We’re going to the chapel and we’re going to get married

Except, there is no chapel–this is modern day.

We’re actually getting married in a bomb ass art gallery, so take that, religion!

I’m going to marry one Keith Bohnen and soon my last name will translate as “beans” in German. I don’t think my maiden name has any direct translation, aside from the fact that it has ties to Jewish heritage (I’m pretty sure my great grandpa Snyder was a Jewish refugee who wiled his way into the ranks of the US Army).

This is the main thing on my brain, lately. Not because I regret anything. I do have regrets in life (like, not rescuing my dad’s Heat jacket–which was originally his dad’s–from this storage facility when I intuited that it would be lost forever along with all of my other belongings, at 14) but I really want this.

We’ve only known each other a year and it seems that we’ve been connected for all eternity, somehow. And maybe this is a whimsical 14-year-old dream of mine, but I’m living it, so there’s that.

You can’t deny your fate, especially when it’s slapping you in the face.

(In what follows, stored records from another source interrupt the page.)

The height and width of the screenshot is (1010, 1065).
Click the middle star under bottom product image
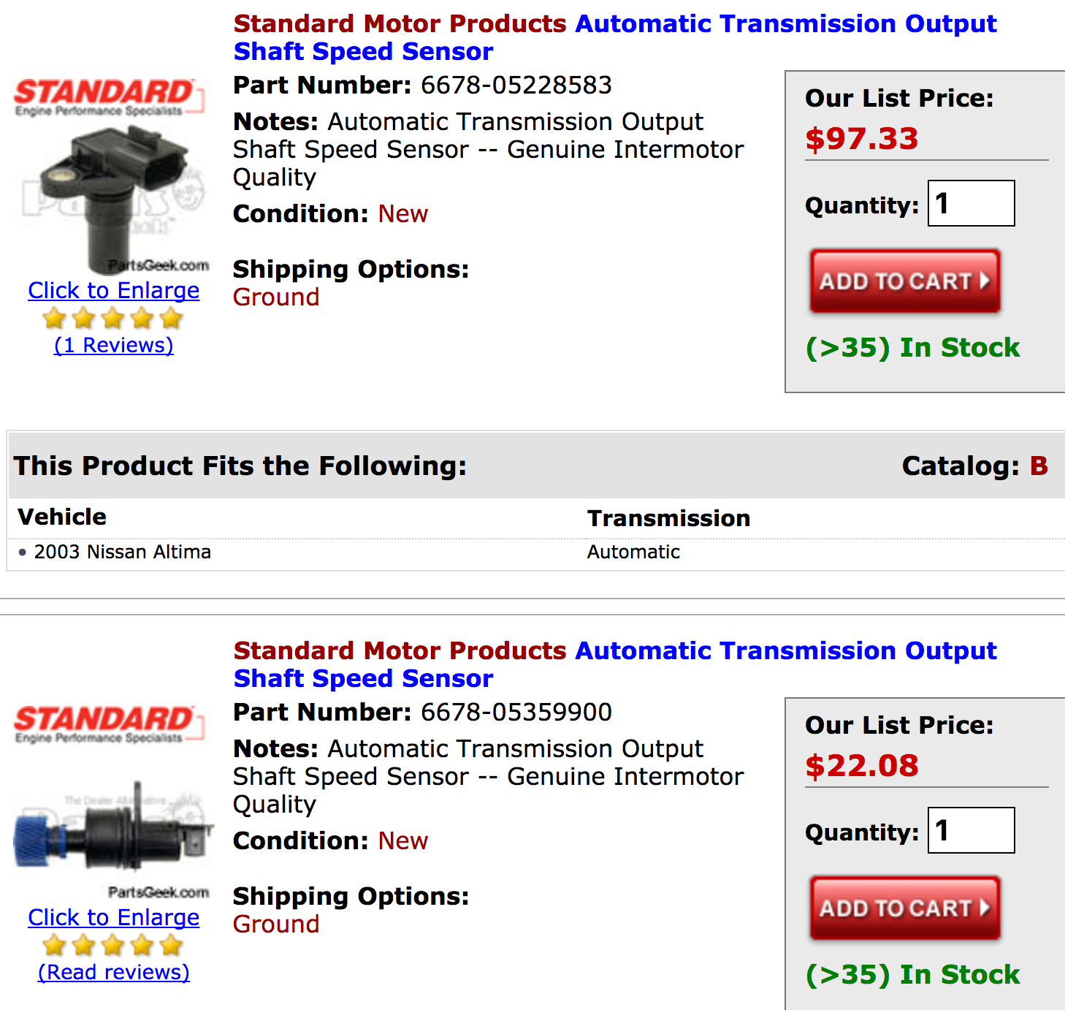111,946
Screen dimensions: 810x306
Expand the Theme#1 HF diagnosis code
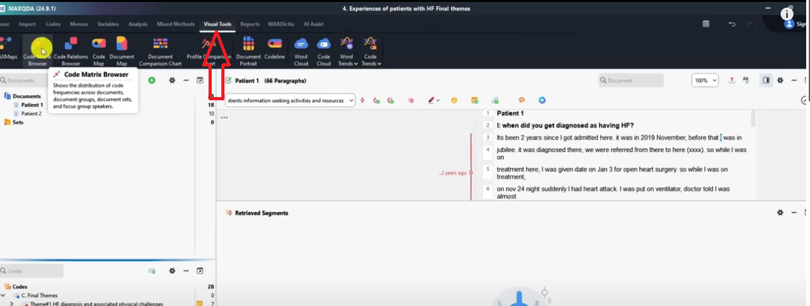[x=11, y=303]
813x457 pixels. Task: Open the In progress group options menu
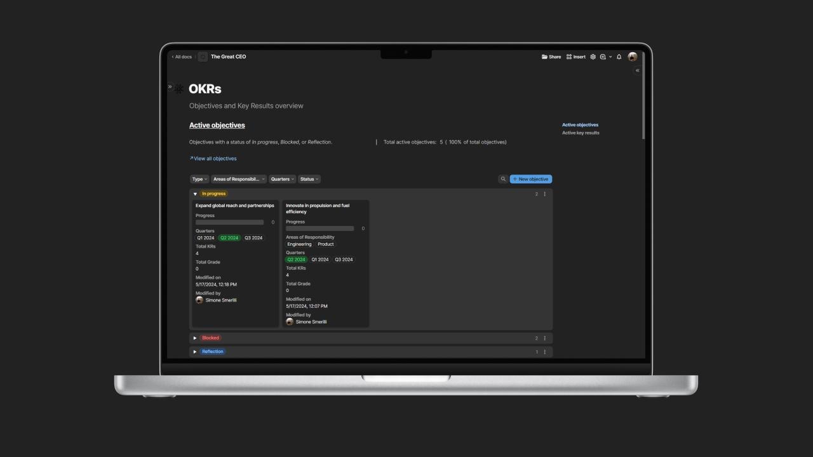pyautogui.click(x=544, y=194)
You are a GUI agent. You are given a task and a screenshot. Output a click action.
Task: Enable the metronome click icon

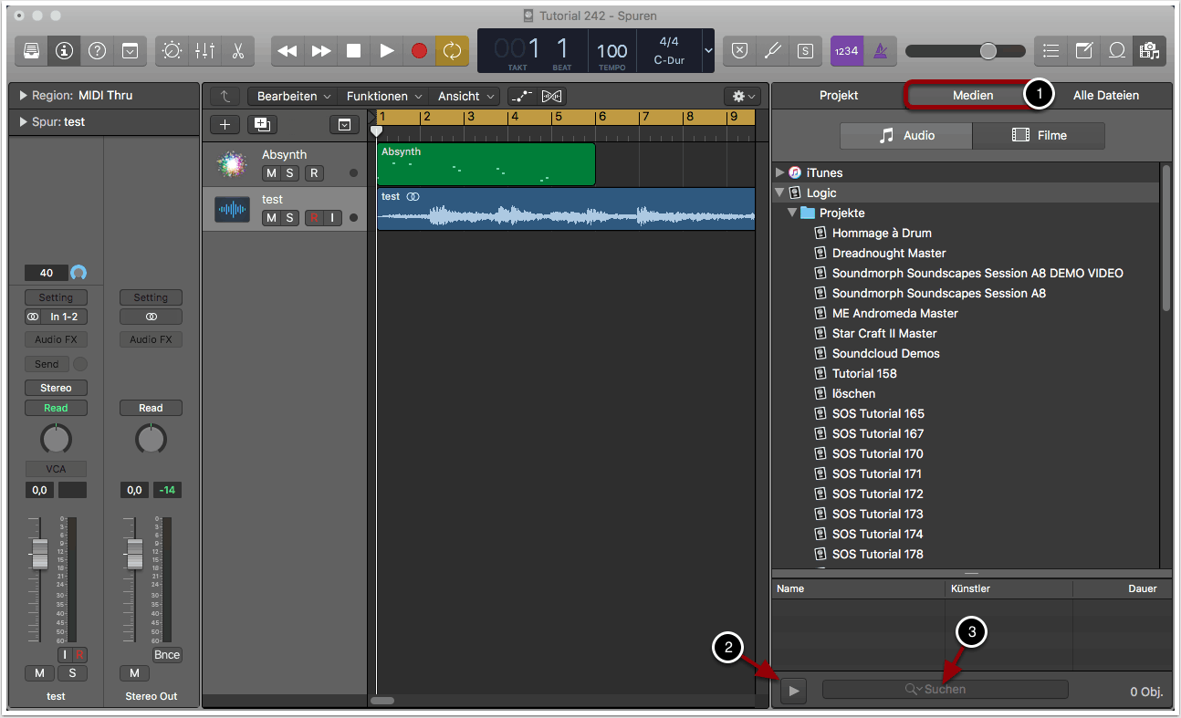coord(881,51)
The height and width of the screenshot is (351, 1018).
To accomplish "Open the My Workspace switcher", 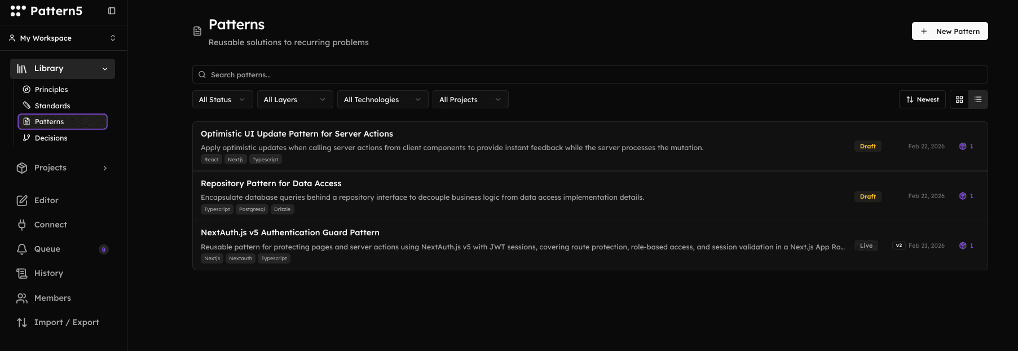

I told my friend Rachel the other day that I had found a glowing crystal in the dust and decided it was mine, so I picked it up and put it in my pocket. That’s Keith. He is that crystal. And I’ve dusted him off, put him on a shelf, to remind me every day that there is beauty in this world. And he’s stayed with me. We’ve learned so much about each other, the thought of separation seems impossible.

Where have you been my whole life, dear? Up here, shivering in the cold, while I melted away part of my soul down south, ripening for a taste of you.

It’s really all I can think about. Collision is imminent. And my mom couldn’t be happier. That’s a plus. I’ve lost a cousin due to my insatiable love, but you really can’t help the feelings of others.

You have to look out for number one, right? Number two and number one.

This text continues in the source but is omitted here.